As much as possible, your organization should maintain an inventory of all third-party vendors. Document all due diligence efforts that have been performed (i.e. assessments, collected documentation, research, etc.), as well as ongoing monitoring activities. For example, is the current PCI Attestation of Compliance (AoC) about to expire? Is the vendor contract up for renewal next month? Have the business contacts for the vendor relationship changed? It can also be valuable to prioritize vendors as critical/non-critical and as high, medium, and low risk based on the type of information being shared and the criticality of the services they provide. This information should be included in your key performance indicators so senior leadership understands the risks of these third-party relationships, and how the organization has worked to mitigate or limit the potential impact to the organization if a breach were to occur.
Information security is only as strong as your organization’s weakest link, and recent headlines have shown that link is often a third-party that has failed to adequately secure their systems or information. Remember the infamous Target breach? Cyber attackers gained access to Target’s systems through credentials stolen from a third-party vendor. Home Depot? Again, criminals used a third-party vendor’s username and password to enter the perimeter of Home Depot’s network. The Solar Winds hack was a strong reminder that even organizations with strong information security programs can be breached. Most recently, customers of IT Security company Accellion confirmed they were victims of data theft due to a security flaw in the third-party’s legacy file transfer software.
The complexity and sophistication of third-party attacks are growing at an exponential rate as cyber criminals are seeing the value of gaining access to multiple organizations with one hack. Establishing a continuous and comprehensive vendor management program is a key component to protecting your organization’s data.

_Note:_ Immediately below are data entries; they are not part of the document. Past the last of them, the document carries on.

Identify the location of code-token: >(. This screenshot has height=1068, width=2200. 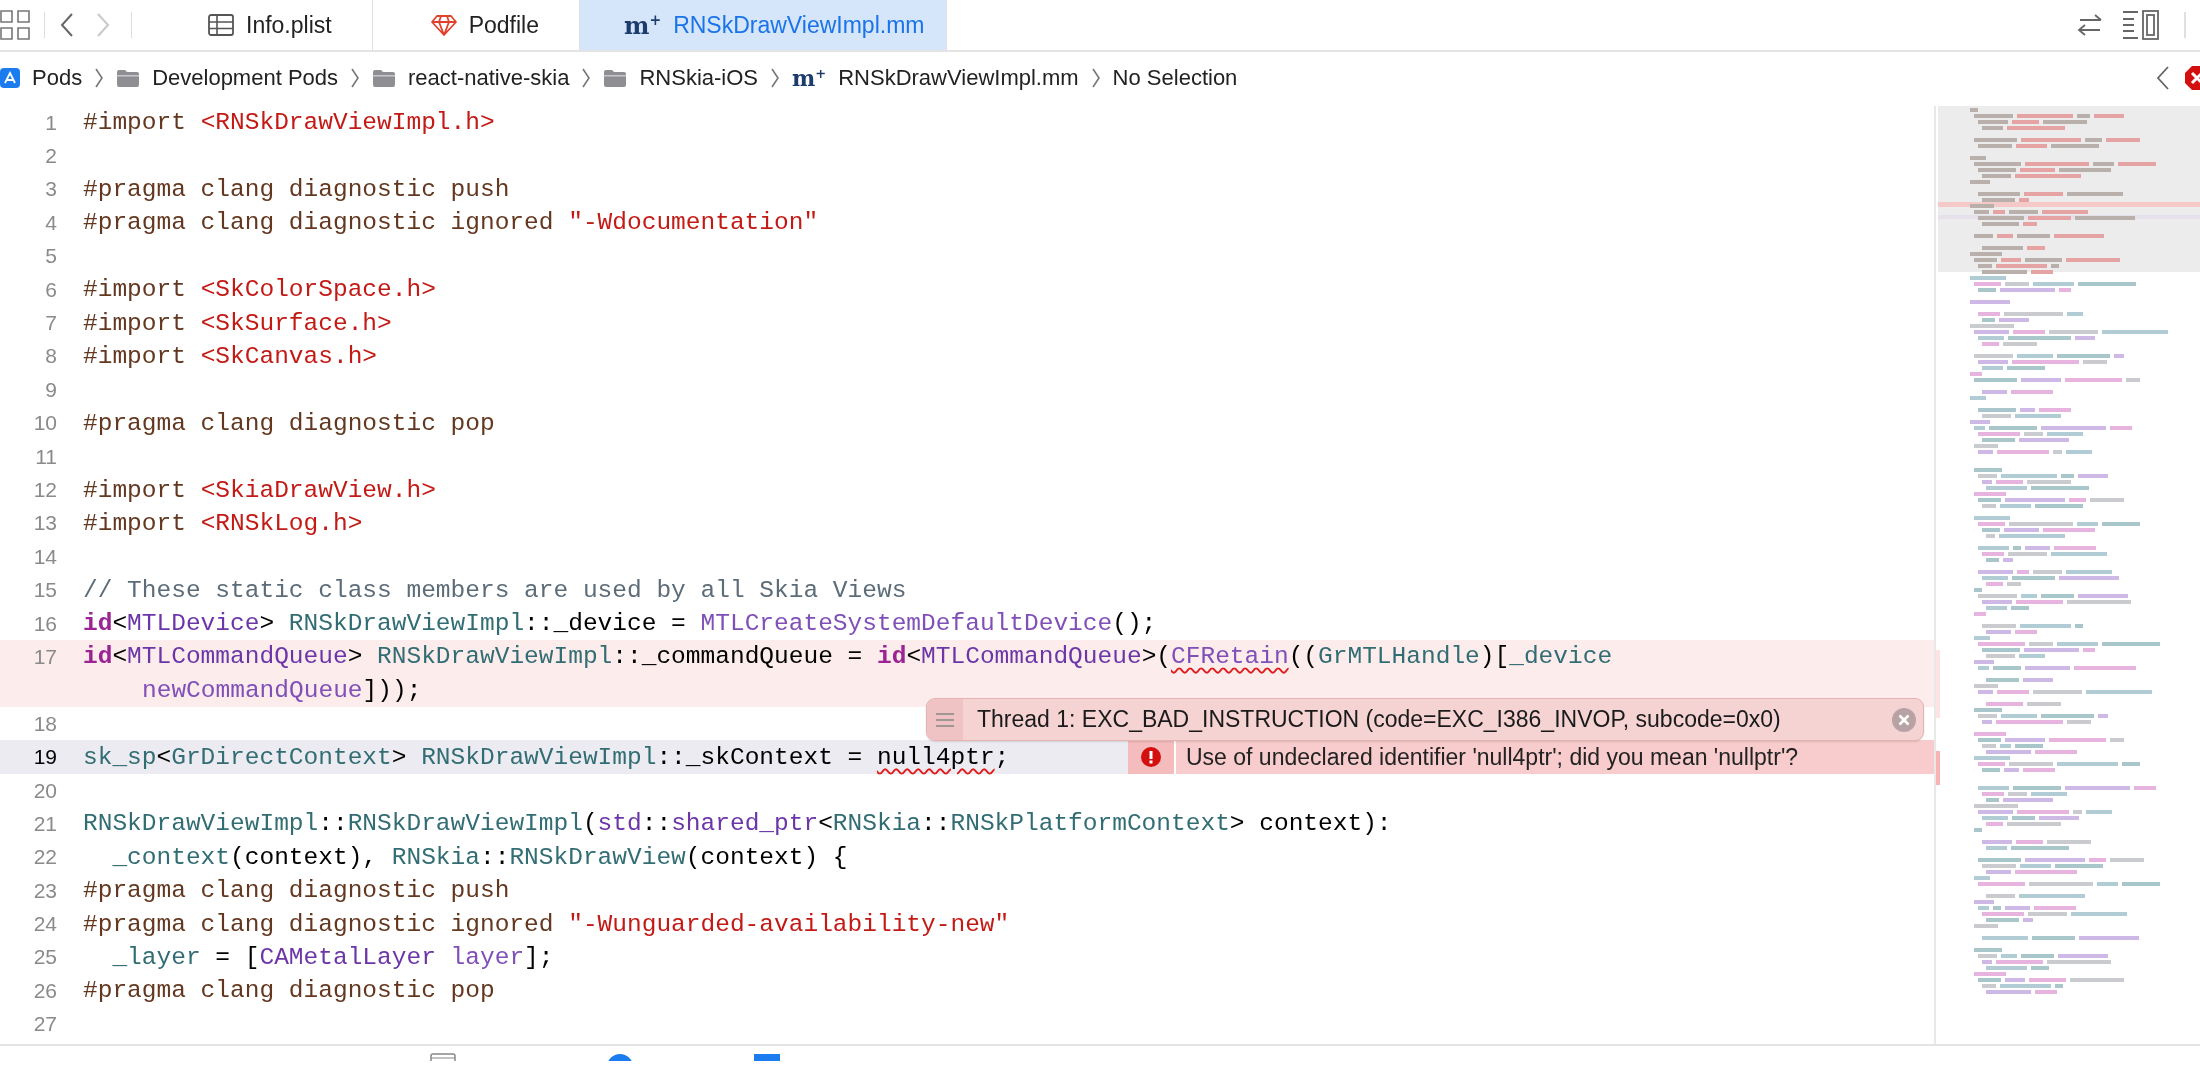
(1156, 657).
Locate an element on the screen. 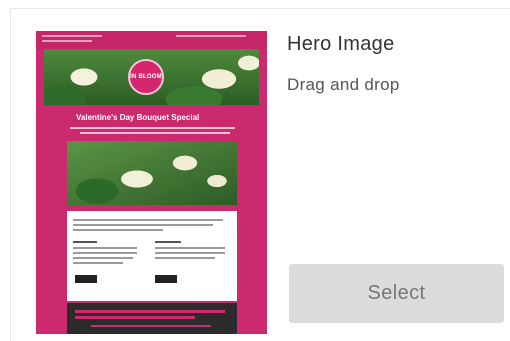 Image resolution: width=510 pixels, height=341 pixels. select-button: Select is located at coordinates (396, 294).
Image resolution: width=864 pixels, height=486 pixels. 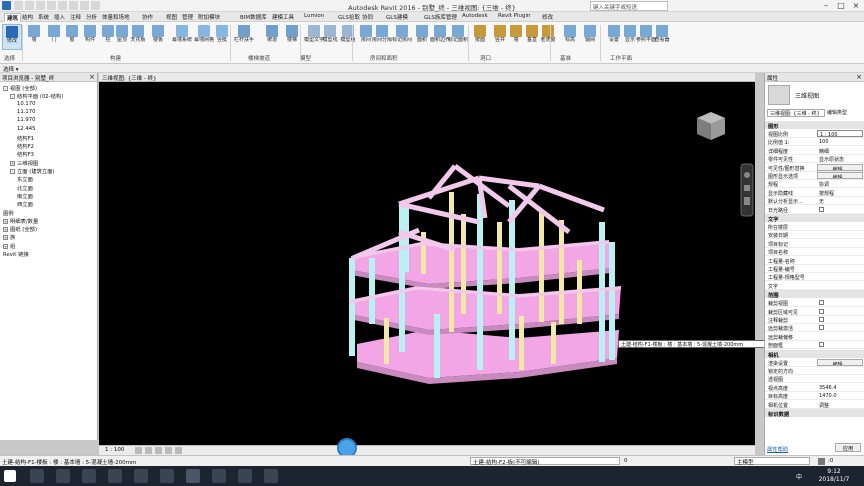 I want to click on tree-item: - 结构平面 (02-结构), so click(x=36, y=96).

Some additional guidance from the CampusGuard Security Advisor Team:
[King]: More and more we see third parties the target of data breaches. The payoff for attackers increases when multiple organizations can be compromised in a single attack, which makes these breaches enticing for malicious actors. So how do you know who to trust with your organization’s sensitive data and critical systems? A strong vendor management program protects an organization at acquisition by reviewing the security posture of third parties and ensuring appropriate protections are included in legal agreements governing these relationships. Ongoing management of third parties ensures protections remain effective if the contractual relationship evolves or as the security needs of organization change over time.